Contributing to the global discussion around the impact of climate change, the latest SCOR P&C Technical Newsletter looks at how the energy transition is reshaping the future of refineries, with digital transformation playing a key role.
SCOR is firmly committed to supporting its clients in their shift towards a cleaner and more sustainable future, and closely follows developments in this regard across the sector.
Like never before in their histories, petroleum companies and refineries are facing major challenges, but they are also facing opportunities. On the one hand, demand for oil and its derivatives is predicted to grow further over the coming years, before dropping due to the energy transition, while oil products, even at a slowing pace, will still play a major role in the energy consumption mix for decades.
The Covid-19 pandemic in 2020 has caused a temporary decline in utilisation rates and margins, resulting in a wave of refinery closures or conversion to terminals or biofuel refineries. Increased working from home and reduced air travel have created some uncertainty regarding the post-Covid impact on demand for oil products, but this is likely to recover.
However, on the other hand, refineries are carbon-intensive (scope 1 and 2)1 and the use of refining products produces large quantities of CO2 (scope 3)1. At the same time, dealing with climate change, growing sustainably and recycling have become priorities for our society. More than 100 countries have made commitments to reach net-zero carbon by 2050. The US re-entered the Paris agreement in January 2021. This means gigantic disruption and trillions of dollars of investments in the energy sector. How are refineries responding to this paradigm shift?
Our recent roundtables with energy risk managers have confirmed that climate change is at the top of their priorities. This raises the question: how are refining companies impacted?
Corporate pledges to reach net zero emissions by 2050 and projects directly linked to mitigating climate change are growing exponentially.

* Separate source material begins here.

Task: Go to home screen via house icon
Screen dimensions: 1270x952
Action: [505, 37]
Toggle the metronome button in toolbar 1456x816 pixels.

On the one hand, scope 1 and 2 emissions are being dealt with by carbon capture and storage, carbon intensity reduction, plastics to oil, etc., while biofuel and hydrogen projects are tackling scope 3 emissions (these represent the largest proportion of emissions from refinery products).
In the meantime, digitalisation and smart technologies are transforming our daily lives, and industrial applications are constantly being developed, adding another challenging transformation for refineries. Artificial Intelligence (AI) will play a key role in energy efficiency gains, improving reliability, maximising mechanical availability and optimising operations. This digital transformation will have an impact on the operational risk of refineries. Refineries are responding to these disruptions by innovating. Onshore energy insurers are adapting too, to be able to support their clients.
This new Technical Newsletter addresses these fundamental issues, which will shape the refineries of the future.
(1) Scope 1 covers direct emissions from owned or controlled sources. Scope 2 covers indirect emissions from the generation of purchased electricity, steam, heating and cooling consumed by the reporting company. Scope 3 includes all other indirect emissions that occur in a company’s value chain, including end use of products.